--- Dataset entries ---

BEGIN

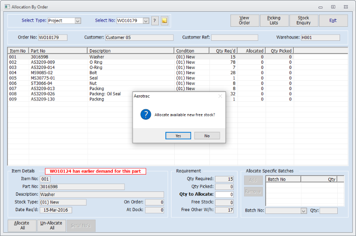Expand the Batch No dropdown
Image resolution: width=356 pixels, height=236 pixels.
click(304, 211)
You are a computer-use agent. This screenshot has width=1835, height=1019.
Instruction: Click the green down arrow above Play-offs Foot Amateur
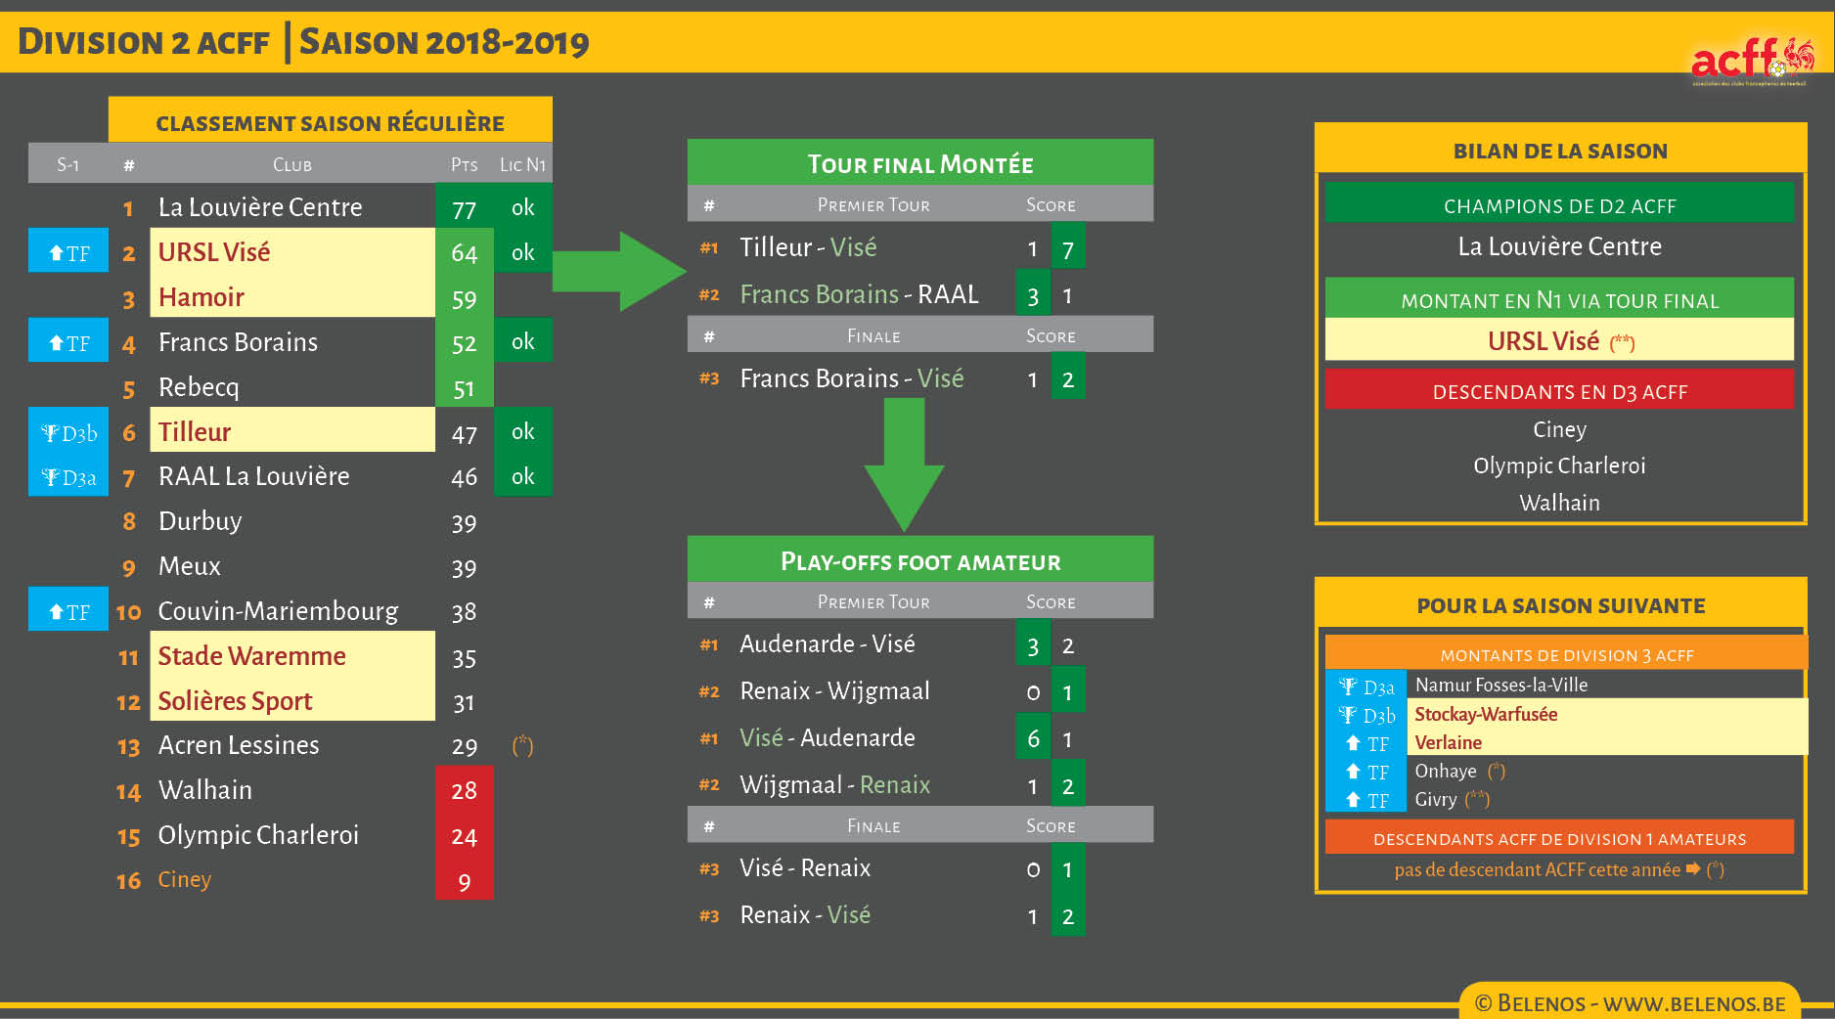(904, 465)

END
BEGIN

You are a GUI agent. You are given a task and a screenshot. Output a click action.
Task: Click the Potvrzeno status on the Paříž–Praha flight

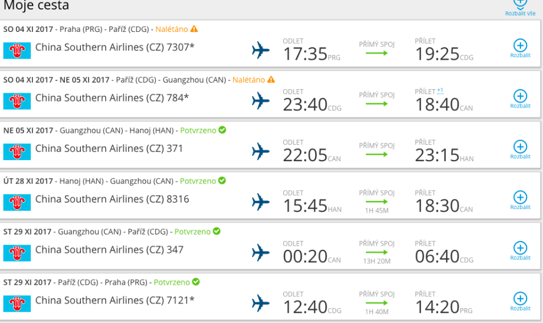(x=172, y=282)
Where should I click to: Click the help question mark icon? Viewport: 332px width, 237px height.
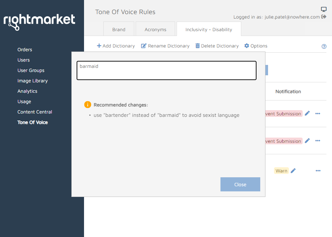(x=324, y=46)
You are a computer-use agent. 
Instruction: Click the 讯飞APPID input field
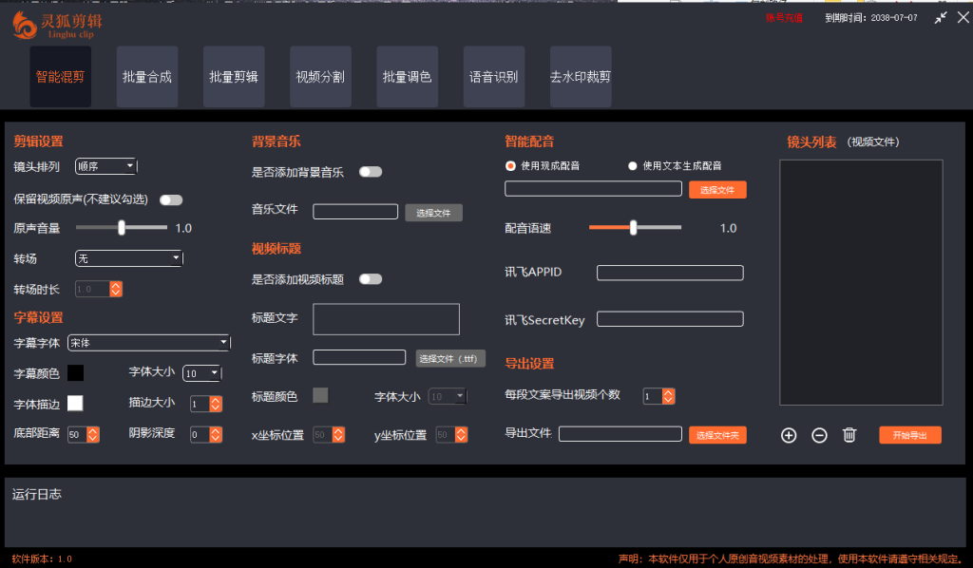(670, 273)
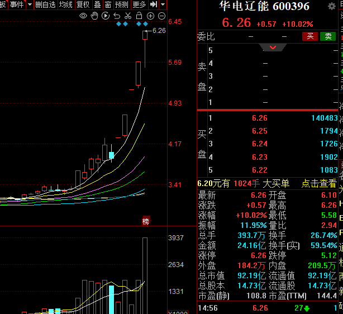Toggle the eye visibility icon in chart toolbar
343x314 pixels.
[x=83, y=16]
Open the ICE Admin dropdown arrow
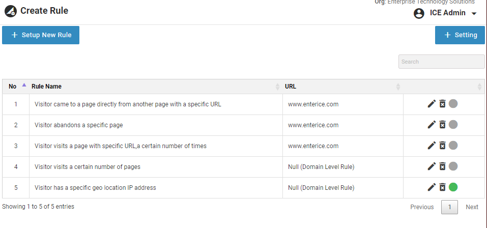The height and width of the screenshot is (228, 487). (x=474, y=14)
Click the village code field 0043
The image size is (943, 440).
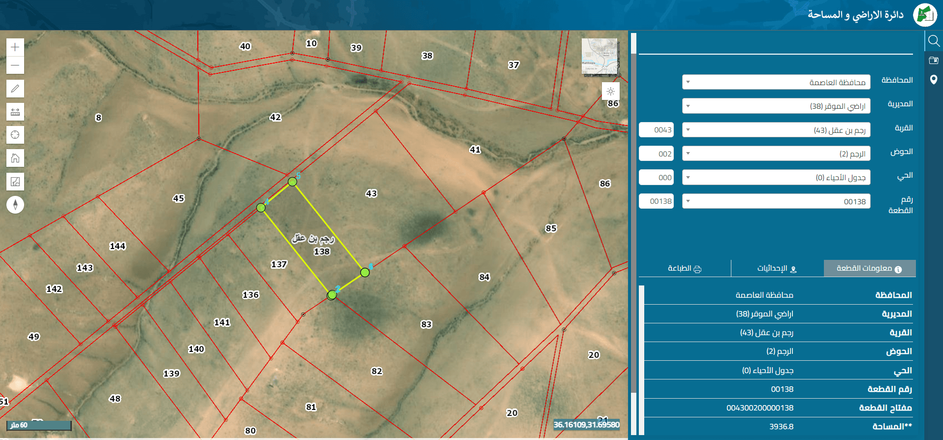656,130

END

--- Task instructions ---
Look through the entries above, find each line containing "computer", and copy it.

--- Response below ---
You are a computer-use agent. This screenshot has width=1835, height=1019.
You are a computer-use agent. 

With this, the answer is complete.